By Bobbie Hayse Messenger-Inquirer |
Kentucky Wesleyan College conductor-in-residence Nick Palmer has been invited to conduct the London Philharmonic Orchestra in September.
Palmer, the former conductor and music director of the Owensboro Symphony Orchestra, will be working with the group recording the late Arnold Rosner’s work. Rosner was New York City composer who worked with the OSO 15 years ago to commercially record some of his music.
Rosner’s relationship began with the OSO when a soloist from New York performed with Owensboro’s orchestra, Palmer said.
The recording with the OSO is for sale on Amazon.com, and has been featured on a lot of classical music programs throughout the world, Palmer said.
When Rosner passed away, his estate wished to record more of his pieces, at which point Palmer was invited to participate. The recording will take place mid-September at the famous Abbey Road Studios in London.
“I’m so honored and humbled that (Rosner’s estate) and everybody connected with the project has faith in me to be able to do this,” Palmer said.
Palmer said he will be spending his summer preparing for this by learning 120 minutes of music that will be recorded onto a compact disc, which will be intense.
“When you go and you do that, it’s seven hours a day of recording, which is a lot,” he said. “It’s very difficult to record that much music in a small amount of time, so I’ll be drinking a lot of coffee.”

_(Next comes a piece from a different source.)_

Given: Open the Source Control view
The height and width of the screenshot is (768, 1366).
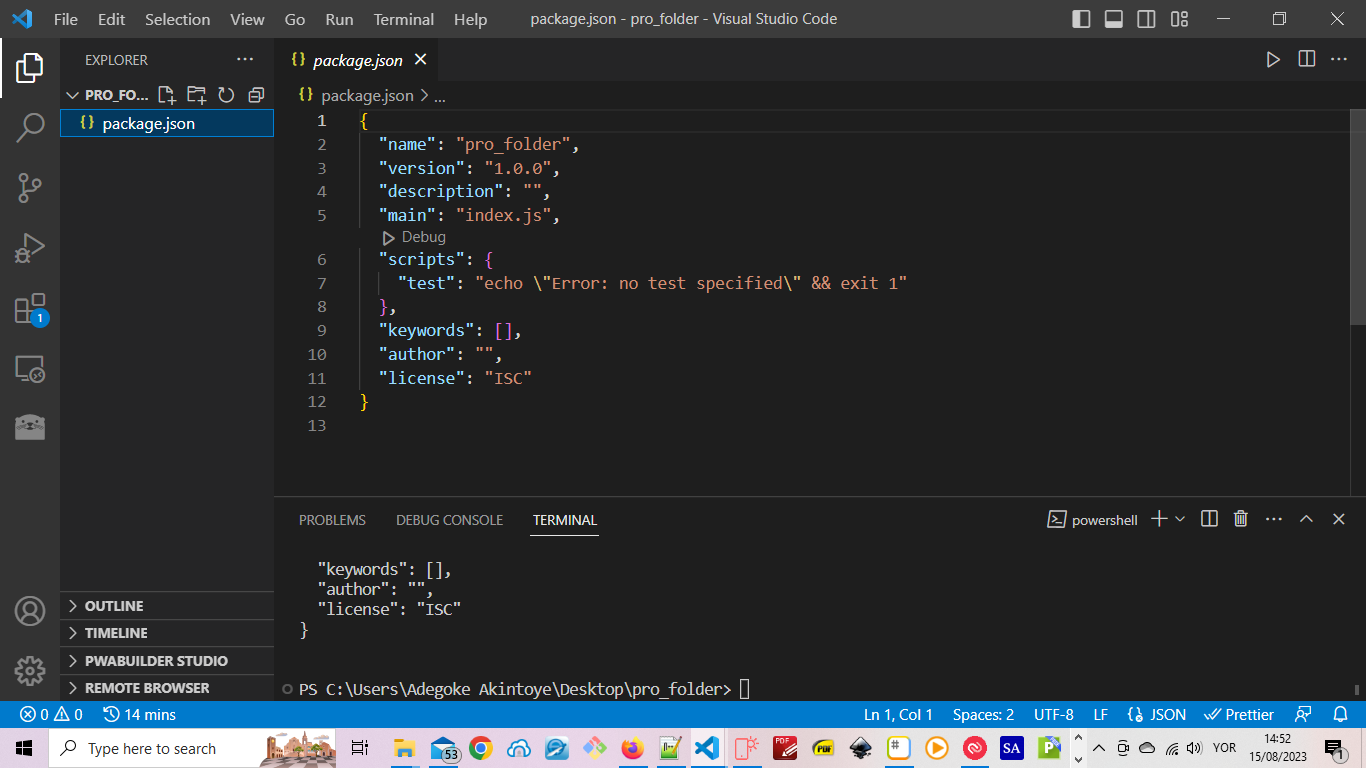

According to a release from Palmer, Rosner’s estate is planning this project “to document his sizable musical output for posterity, through a series of recording featuring some of the world’s finest soloists and ensembles.”
Rosner composed three operas, eight symphonies, and several chamber, choral, vocal, and solo instrumental pieces, the release said.
The London Philharmonic Orchestra has recorded numerous notable pieces, including film scores from the “Lord of the Rings” trilogy and “The Hobbit,” according to its website.